On a related note I’m happy usb seems to be the general connector winner (though it’s certainly not without fault).

What would the average consumer gain if there were say, 10 different browser engines equally popular?

Chromium is open source and you can easily disable features you disagree with. Don’t see the downside. Fork it and add functionality you’d like, like Brave.



I'm finding it hard to give you the benefit of the doubt because it really sounds like you're advocating for a Google monopoly, which doesn't help anyone. Sure having a bunch of different battery types is annoying but in that case either you should find a brand you trust and stick with them, or brands have fragmentation within themselves which is a different issue altogether. The "fragmentation" you're talking about here is competition though, there isn't really any downside to having a bunch of different popular browsers and the upside is that none of them get to do anything crazy knowing there's no serious alternative so you can't leave. Google is already invasive of privacy, I can only imagine it'd be even worse if they didn't feel like there was significant risk of people switching browsers because nothing else was popular.


I'd even argue that the battery issue is more complex than centralization/decentralization. Look at USB or RCS. If there is a political push or reason to capture a wide variety of users, then these things work better. (hand held) Tools have a different issue, which is brand loyalty, which allows manufacturers to create a lock-in environment (see Apple). If there was proper competition, then lock-in is very hard. I would bet that if there was a big market if you could create a universal adapter, battery, or tool. But the issue is that you'd need to create a lot of brand loyalty. There's so many cheap tools that perform terribly and break that this space helps reinforce the brand loyalty. But just because new comers have a large uphill battle doesn't mean it isn't possible. In fact see how LTT is tackling a few different products. Yes, premium, but they show it off and the perfectionist mindset is essential. Also helps that they already have a userbase and brand recognition.
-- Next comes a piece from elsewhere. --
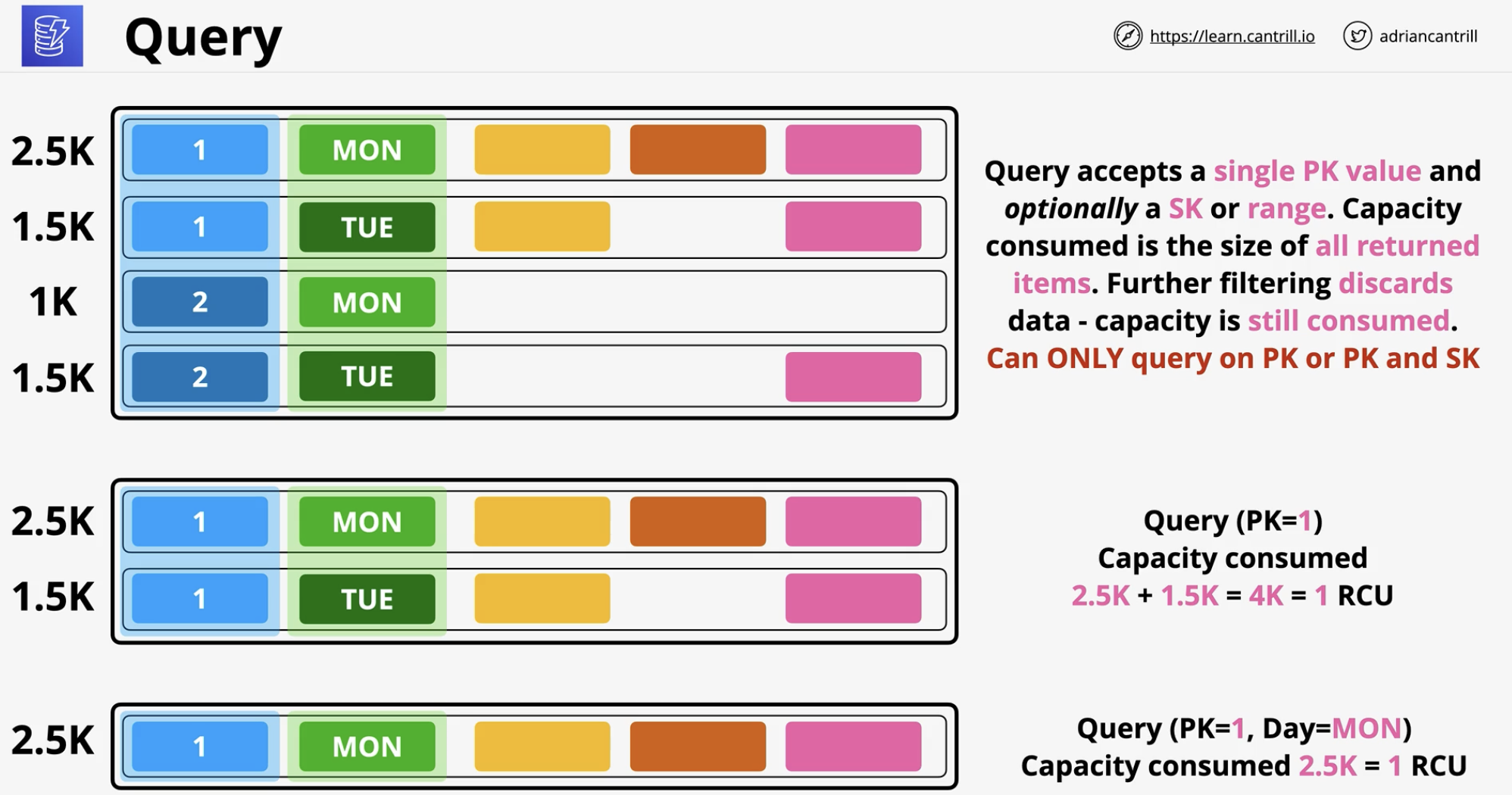Click the dark blue 2 key in the 1K row
The image size is (1512, 795).
pos(200,301)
We see similar issues with browsers actually. If other browsers could get name recognition, many would turn from Chromium. But I don't think that it helps that us nerds squabble about Brave v Google v Firefox and just call the one we don't like "trash" or "absolute garbage." Honestly, they are all fine.

But I would like to point out how there is a real world slippery slope. We all used to complain about how Apple products were too expensive for the hardware the sold. How the lock-in and fanboy-ism would affect the rest of the market. And that reality has come true (at least for phones). Apple sets a price and others follow. I don't really want a world where a singular company dictates how the web should work.
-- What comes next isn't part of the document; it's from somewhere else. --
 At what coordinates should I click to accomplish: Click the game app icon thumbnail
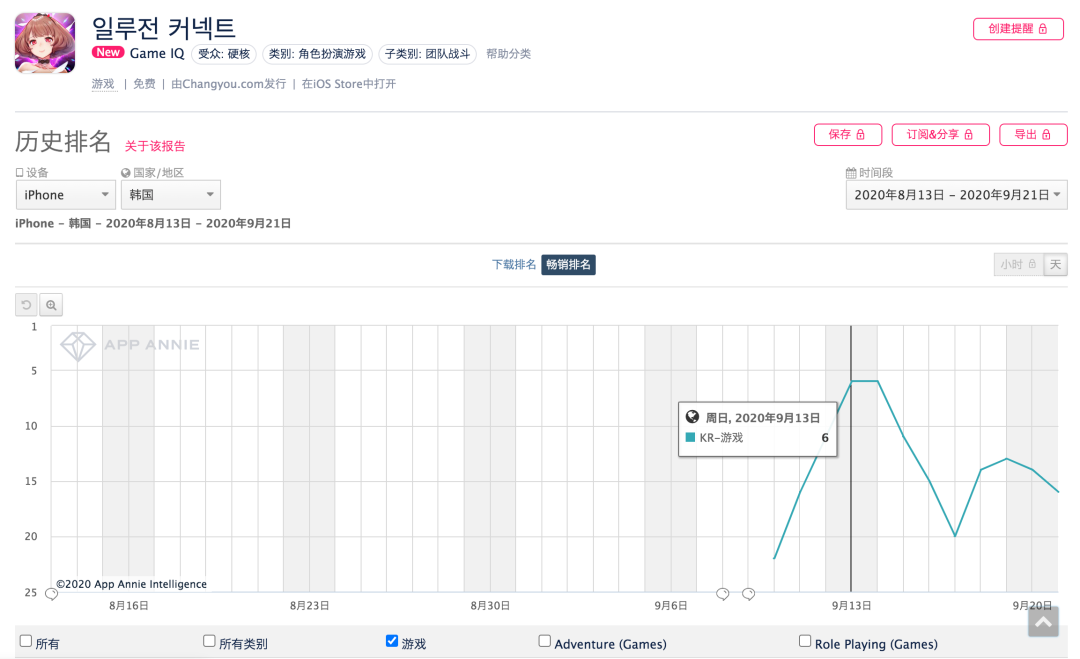click(x=45, y=43)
Google is not really the point. The point is that there’s a single standard. Doesn’t matter who’s it is to me.

> The "fragmentation" you're talking about here is competition though, there isn't really any downside to having a bunch of different popular browsers and the upside is that none of them get to do anything crazy knowing there's no serious alternative so you can't leave.

If this is your opinion then what difference does it make if there’s a monopoly? You can use Firefox or Safari no?
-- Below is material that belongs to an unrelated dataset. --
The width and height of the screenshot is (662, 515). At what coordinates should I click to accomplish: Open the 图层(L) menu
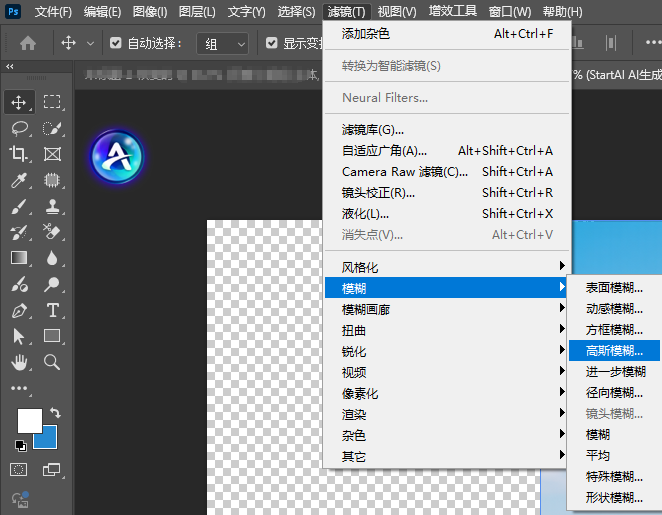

Not to mention chromium is open source. Anyone can fork it, like Brave in FTA. I don’t see any downsides, given that you can disable and features you object to.


>The point is that there’s a single standard

An implementation isn't a standard, though... and the concern is that Google are using their dominance here to push more half-baked ideas (some of which they then discard, see HTTP2 Push)


An implementation isn't a standard, yet reference implementations exist, and yet the WHATWG standards are written in pseudocode.


> The point is that there’s a single standard

There already was single standard. I think your point is that you want there to be a single implementation. You can't really have that at this point without allowing powerful commercial interests to basically have free reign over what code is executed on your computer.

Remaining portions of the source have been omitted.